Onlarca kez ziyaret ettiğim Sultanahmet Meydanı’na, T1 olarak
bilinen, raylı sistemle ulaşılır. İster Karaköy tarafından, isterseniz Topkapı
tarafından gelin Sultanahmet durağında inmelisiniz. Özsüt, Mado ve Tarihi
Sultanahmet Köftecisi yiyecek içecek ihtiyaçlarınızı karşılayacak mekânlardır.

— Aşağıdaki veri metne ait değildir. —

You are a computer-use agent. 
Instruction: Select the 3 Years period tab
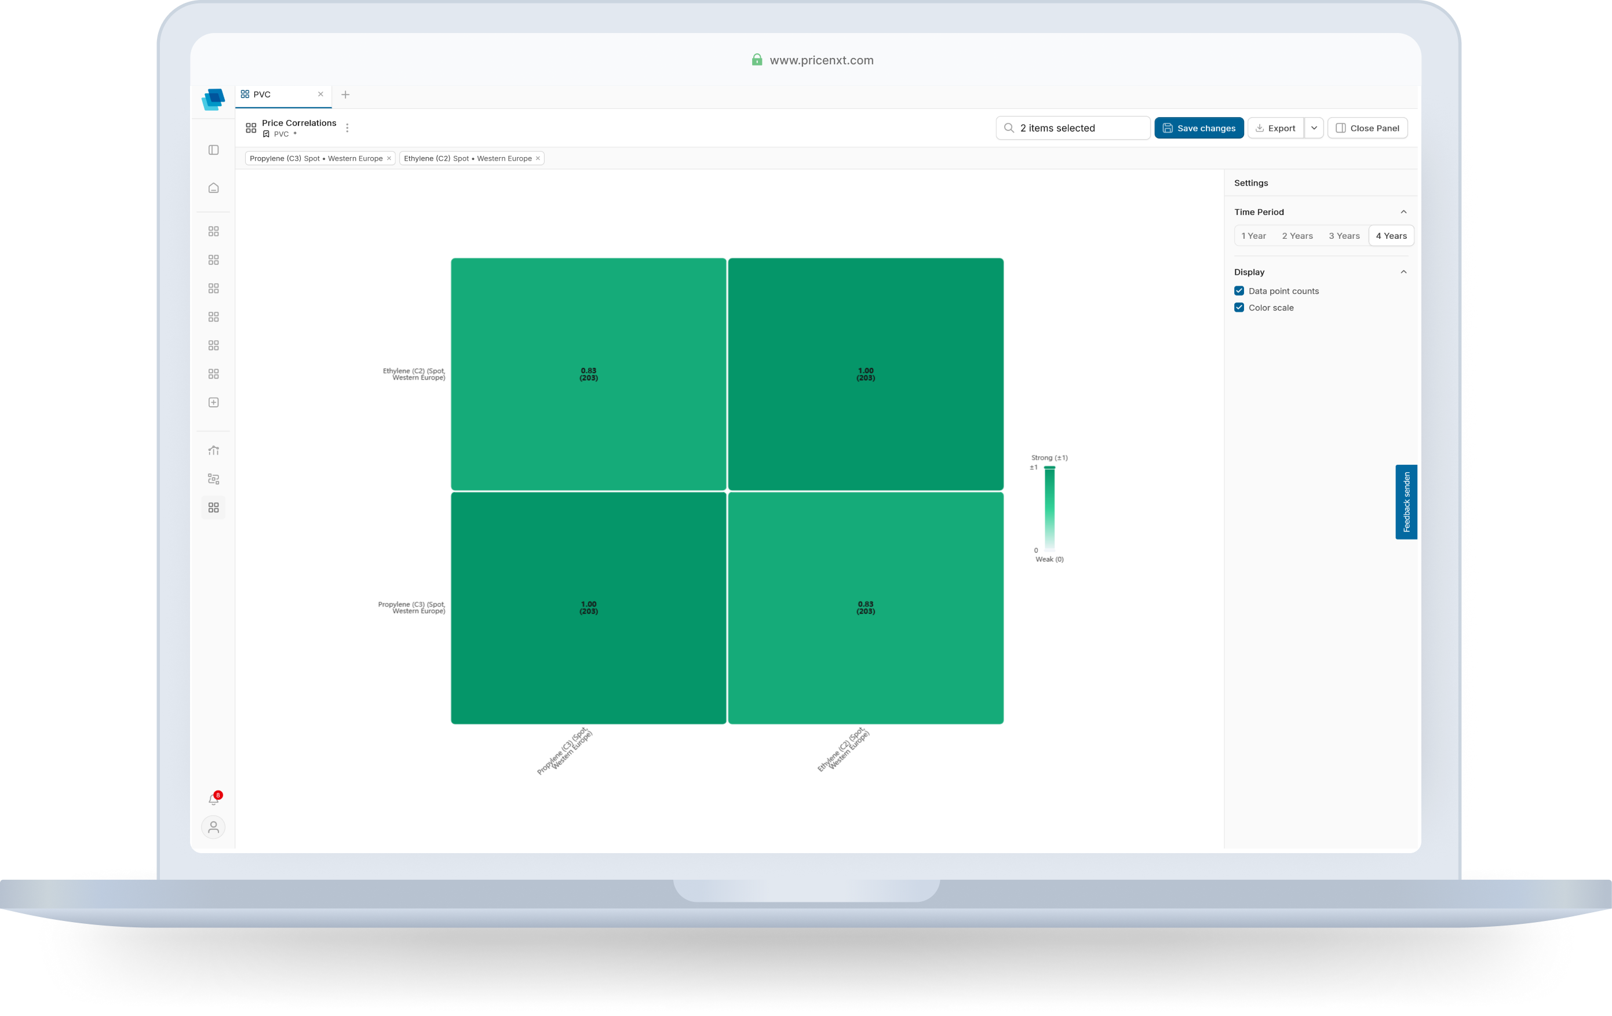point(1344,236)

Özellikle Sultanahmet Köftecisi…
1920 yılından beri Dünyaya nam salmış Sultanahmet
Köftecisi’nden daha sonra köfte yemek üzere, arkanızda bırakarak karşıya
geçiyorsunuz. Mehmet Akif Ersoy Parkı’na girmeden solunuza bakarsanız Firuz Ağa
Camisi beni de ziyaret etmelisiniz der gibi durmaktadır. II. Bayezid’in
Hazinebaşı Firuz Ağa tarafından 1491 yılında yaptırılmıştır. Kare plan üzerine
tek kubbeli olarak yaptırılan cami Bursa tarzını yansıtır. Kesme taştan
yapılmış olan caminin kubbesi 8 köşeli bir kasnak üzerine oturtulmuştur.

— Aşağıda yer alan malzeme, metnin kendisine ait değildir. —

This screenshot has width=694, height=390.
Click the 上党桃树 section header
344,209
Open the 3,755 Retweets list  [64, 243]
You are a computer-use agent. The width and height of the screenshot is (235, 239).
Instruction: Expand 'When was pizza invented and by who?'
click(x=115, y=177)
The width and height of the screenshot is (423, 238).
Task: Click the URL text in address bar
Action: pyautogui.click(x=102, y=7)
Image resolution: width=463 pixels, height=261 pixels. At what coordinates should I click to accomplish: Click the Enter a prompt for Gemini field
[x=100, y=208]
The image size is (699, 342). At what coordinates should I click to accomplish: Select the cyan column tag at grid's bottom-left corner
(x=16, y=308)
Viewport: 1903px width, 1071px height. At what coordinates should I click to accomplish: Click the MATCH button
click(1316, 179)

Firuz Ağa Camisini dönüşte ziyaret etmek üzere, Mehmet Akif
Ersoy Parkı’na giriyorsunuz. Fatih Belediyesi’nin Kültür Sanat Etkinliklerini
gerçekleştirdiği sahne ile sahne üzerinden Osmanlının ilk 6 minareli camisinin
minarelerinden birkaçı ile karşılaşırsınız. Biraz daha ilerlediğinizde İstanbul
turizminin kalbinin attığı Sultanahmet Meydanı’na girmiş olursunuz. Girer
girmez de ilk gözünüze çarpanlar Alman Çeşmesi ile arkasında, sağ tarafta
restorasyonda olan 1. Ahmet Türbesi olacaktır.
Alman İmparatoru II. Wilhelm’in Padişah II. Abdülhamid’e
hediye ettiği çeşme 1901 yılında Almanya’dan getirilmiş. Alman İmparatorunun
1898 de ikinci kez İstanbul’a gelişinin anısına yapılmış. Koyu yeşil mermerler
ve altın mozaik parçaları kullanılarak Osmanlı için tasarlanan bu çeşmenin
karakteristik bir özelliği olmadığını söylüyor bu konudaki uzmanlar.
İmparatorun gelişi olan 1889 yılında Alman tüfeklerinin Osmanlı Ordusuna satışını,
ikinci gelişinde de İstanbul-Bağdat Demiryolu inşaatının Alman firmalarına
verilmesini sağlamış.
Mimarisi, ihtişamı, büyüklüğü ve işlevselliği yönünden bir
eşi ve benzeri olmayan Ayasofya da hipodroma komşu olan yapılardandır. Meydanın
kuzey-doğu ucunda bulunmaktadır. 532 yılında yapımına başlanıp, 537 yılında
ibadete açılan Ayasofya; 916 yıl kilise, 481 yıl cami olarak kullanıldıktan
sonra, 1935 yılında müzeye dönüştürülmüş.
Şimdi de sol tarafınızda Ayasofya, önünüzde Hürrem Sultan
hamamı ve sağınızda Sultanahmet Camisi’nin bulunduğu alana bir göz atalım.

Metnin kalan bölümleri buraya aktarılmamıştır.